Trump’s freeze on Ukraine aid draws new scrutiny amid push for Biden investigation

Revelations that President Trump pressured Ukraine’s new leader to investigate the son of former vice president Joe Biden have focused fresh attention on hundreds of millions of dollars in military aid the administration withheld from the country until last week.

Trump’s actions — which inspired a whistleblower complaint that the administration has refused to share with lawmakers — involve a July 25 phone call between the two leaders, according to people familiar with the exchange, one of whom said Trump did not raise the issue of military aid during the conversation.

Privately, congressional Democrats are questioning whether the aid, which remained frozen during Trump’s call with Ukrainian President Volodymyr Zelensky and for several weeks afterward, was related to the “promise” that sparked the whistleblower complaint and what Intelligence Community Inspector General Michael Atkinson told lawmakers constituted an “urgent” and “credible” threat.

During August and September, lawmakers were engaged in what Republican and Democratic aides described as an unprecedented struggle with the administration to release nearly $400 million in military assistance for Ukraine — $250 million of it controlled by the Pentagon and $141 million by the State Department.

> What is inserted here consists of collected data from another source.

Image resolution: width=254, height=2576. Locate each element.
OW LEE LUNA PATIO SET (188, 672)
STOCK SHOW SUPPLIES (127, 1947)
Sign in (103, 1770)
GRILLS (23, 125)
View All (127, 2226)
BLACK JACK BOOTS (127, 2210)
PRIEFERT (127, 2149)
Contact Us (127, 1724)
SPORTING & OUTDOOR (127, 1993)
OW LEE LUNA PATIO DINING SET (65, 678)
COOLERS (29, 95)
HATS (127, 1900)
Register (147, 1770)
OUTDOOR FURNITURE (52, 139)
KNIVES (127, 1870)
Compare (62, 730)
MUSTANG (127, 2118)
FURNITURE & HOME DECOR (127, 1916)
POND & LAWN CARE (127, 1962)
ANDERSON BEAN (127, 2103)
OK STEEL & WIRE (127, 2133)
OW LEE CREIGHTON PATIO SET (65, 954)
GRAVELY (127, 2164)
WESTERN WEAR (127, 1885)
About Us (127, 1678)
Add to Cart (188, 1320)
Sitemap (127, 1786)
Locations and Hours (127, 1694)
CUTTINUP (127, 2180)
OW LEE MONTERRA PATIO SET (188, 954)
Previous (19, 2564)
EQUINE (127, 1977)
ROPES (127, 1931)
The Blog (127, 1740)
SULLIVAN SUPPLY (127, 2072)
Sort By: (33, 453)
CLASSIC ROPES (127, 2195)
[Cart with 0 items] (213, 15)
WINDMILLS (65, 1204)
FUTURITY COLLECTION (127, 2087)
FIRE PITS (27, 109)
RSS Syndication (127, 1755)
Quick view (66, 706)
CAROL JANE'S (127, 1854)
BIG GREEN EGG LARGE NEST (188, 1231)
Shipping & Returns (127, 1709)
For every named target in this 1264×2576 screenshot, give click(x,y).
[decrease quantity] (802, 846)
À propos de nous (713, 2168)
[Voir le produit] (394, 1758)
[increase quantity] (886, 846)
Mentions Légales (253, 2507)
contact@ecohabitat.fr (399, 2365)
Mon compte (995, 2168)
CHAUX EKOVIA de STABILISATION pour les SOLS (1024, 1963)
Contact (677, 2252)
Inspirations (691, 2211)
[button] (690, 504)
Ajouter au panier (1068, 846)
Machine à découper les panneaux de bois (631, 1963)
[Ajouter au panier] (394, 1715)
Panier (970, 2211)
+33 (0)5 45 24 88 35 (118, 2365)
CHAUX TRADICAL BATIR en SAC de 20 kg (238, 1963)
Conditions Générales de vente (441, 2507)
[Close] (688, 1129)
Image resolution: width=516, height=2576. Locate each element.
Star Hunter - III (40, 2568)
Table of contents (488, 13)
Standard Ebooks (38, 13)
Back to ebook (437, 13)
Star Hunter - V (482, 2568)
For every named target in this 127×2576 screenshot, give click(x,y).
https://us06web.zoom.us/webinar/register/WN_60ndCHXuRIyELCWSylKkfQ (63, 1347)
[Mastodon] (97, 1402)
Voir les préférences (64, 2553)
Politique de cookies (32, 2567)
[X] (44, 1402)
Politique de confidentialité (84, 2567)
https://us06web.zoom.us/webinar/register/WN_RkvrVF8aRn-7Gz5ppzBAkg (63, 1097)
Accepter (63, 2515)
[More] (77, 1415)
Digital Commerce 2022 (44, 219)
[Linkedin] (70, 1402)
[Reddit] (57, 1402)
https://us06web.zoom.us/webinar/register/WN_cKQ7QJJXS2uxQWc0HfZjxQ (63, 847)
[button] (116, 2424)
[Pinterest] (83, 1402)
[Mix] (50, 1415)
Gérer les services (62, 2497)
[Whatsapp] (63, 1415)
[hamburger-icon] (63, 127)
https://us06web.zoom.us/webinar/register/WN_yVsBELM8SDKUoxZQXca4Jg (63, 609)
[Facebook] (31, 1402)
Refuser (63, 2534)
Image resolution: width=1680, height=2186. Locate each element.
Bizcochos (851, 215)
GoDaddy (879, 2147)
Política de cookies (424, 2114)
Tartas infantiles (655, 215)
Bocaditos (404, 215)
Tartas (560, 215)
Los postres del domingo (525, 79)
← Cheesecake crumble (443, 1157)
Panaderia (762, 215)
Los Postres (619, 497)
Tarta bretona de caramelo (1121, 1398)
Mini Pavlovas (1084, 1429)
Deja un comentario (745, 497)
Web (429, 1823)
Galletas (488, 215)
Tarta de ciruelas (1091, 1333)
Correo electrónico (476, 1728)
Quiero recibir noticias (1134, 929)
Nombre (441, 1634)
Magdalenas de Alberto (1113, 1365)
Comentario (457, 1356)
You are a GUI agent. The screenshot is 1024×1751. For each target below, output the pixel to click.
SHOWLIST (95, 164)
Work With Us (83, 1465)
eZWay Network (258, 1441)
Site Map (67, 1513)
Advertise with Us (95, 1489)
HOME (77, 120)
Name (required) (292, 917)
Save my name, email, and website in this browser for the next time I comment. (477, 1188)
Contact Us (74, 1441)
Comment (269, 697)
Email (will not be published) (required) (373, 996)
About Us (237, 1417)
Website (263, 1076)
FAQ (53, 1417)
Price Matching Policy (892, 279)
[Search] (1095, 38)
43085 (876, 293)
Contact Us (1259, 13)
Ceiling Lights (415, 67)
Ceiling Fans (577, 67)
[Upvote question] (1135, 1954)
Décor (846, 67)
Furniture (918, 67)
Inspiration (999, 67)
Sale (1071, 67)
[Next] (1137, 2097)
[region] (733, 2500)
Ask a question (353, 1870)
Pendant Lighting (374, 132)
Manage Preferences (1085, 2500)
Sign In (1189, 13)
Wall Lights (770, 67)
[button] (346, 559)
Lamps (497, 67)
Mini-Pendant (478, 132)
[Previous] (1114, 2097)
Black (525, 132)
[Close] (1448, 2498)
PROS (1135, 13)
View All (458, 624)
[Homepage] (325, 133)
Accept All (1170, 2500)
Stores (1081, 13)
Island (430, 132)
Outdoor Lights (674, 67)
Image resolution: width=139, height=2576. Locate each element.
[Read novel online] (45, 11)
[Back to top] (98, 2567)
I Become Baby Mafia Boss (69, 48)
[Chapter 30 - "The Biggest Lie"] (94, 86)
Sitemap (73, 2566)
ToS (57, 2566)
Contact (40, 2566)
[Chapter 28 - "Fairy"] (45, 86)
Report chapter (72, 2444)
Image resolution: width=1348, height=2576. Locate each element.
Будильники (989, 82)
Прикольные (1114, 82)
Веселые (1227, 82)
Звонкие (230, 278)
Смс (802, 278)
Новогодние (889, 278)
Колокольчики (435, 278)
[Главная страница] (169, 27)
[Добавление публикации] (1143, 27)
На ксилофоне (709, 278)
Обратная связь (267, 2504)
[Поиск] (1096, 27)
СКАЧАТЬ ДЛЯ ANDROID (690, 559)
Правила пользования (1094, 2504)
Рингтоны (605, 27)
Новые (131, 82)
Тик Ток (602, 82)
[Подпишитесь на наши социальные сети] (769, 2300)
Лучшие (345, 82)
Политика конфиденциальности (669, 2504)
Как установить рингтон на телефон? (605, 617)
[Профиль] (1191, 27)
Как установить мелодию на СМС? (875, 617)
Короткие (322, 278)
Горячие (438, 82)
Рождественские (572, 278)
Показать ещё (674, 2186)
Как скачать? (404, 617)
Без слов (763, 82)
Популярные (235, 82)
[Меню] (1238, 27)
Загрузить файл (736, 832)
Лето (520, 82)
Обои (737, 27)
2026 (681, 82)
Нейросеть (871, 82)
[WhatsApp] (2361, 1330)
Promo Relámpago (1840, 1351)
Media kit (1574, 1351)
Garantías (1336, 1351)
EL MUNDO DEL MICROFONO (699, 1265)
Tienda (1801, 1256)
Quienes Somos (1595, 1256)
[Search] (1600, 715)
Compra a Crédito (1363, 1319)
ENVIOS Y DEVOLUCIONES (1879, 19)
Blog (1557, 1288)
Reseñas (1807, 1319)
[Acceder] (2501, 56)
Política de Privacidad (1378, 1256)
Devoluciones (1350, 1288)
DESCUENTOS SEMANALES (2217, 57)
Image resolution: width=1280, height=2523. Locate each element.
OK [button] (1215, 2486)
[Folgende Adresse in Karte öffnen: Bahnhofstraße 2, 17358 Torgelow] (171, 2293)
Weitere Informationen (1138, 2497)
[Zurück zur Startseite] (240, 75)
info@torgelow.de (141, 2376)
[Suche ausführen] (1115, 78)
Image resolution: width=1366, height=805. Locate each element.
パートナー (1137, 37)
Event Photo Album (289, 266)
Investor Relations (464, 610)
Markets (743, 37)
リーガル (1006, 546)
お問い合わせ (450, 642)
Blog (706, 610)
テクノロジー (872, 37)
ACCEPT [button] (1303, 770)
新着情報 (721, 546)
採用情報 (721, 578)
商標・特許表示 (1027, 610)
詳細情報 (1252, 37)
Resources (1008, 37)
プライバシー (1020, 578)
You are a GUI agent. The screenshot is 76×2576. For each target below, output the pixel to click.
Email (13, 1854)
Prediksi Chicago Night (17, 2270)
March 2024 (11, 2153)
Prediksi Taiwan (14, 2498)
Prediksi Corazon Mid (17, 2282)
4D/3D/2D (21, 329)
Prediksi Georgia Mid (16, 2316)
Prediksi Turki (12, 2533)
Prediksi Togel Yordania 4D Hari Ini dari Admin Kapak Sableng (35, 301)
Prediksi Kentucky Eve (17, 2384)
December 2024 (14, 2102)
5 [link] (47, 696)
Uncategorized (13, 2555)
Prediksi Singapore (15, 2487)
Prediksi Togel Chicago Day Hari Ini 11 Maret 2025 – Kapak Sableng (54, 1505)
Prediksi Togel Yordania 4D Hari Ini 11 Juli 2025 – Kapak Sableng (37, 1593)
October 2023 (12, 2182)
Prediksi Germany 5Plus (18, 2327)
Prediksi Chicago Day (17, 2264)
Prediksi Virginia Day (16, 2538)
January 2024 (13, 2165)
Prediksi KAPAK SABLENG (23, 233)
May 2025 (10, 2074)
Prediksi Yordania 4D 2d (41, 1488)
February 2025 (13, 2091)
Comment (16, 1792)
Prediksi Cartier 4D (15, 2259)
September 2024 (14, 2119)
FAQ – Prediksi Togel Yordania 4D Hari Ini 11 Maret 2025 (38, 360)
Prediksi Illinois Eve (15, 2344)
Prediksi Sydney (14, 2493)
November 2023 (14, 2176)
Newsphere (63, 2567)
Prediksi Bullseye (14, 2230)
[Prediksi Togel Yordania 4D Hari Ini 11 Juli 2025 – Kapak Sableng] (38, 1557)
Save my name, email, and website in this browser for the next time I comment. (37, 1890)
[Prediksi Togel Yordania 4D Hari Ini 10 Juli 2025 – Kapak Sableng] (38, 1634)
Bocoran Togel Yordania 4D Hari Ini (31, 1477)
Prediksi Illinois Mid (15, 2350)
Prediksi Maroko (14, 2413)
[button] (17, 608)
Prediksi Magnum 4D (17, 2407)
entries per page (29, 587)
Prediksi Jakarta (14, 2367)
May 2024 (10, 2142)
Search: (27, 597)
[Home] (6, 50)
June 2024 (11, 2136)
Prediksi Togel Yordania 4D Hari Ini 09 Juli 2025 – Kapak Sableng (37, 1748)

In the five years since Congress began approving significant support for Ukraine’s fight with Russian-backed separatists, lawmakers and the White House have periodically clashed over how much and what kind of assistance is appropriate. President Barack Obama controversially resisted bipartisan efforts to send lethal military assistance to Ukraine, and Congress has steadily appropriated more money for those programs than the Obama and Trump administrations requested.

But never before has the White House withheld the entire military allotment for Ukraine until the last days of the fiscal year, as Trump had done, nor has the president ever done so in such an opaque and un­or­tho­dox manner, according to House and Senate aides with knowledge of the process.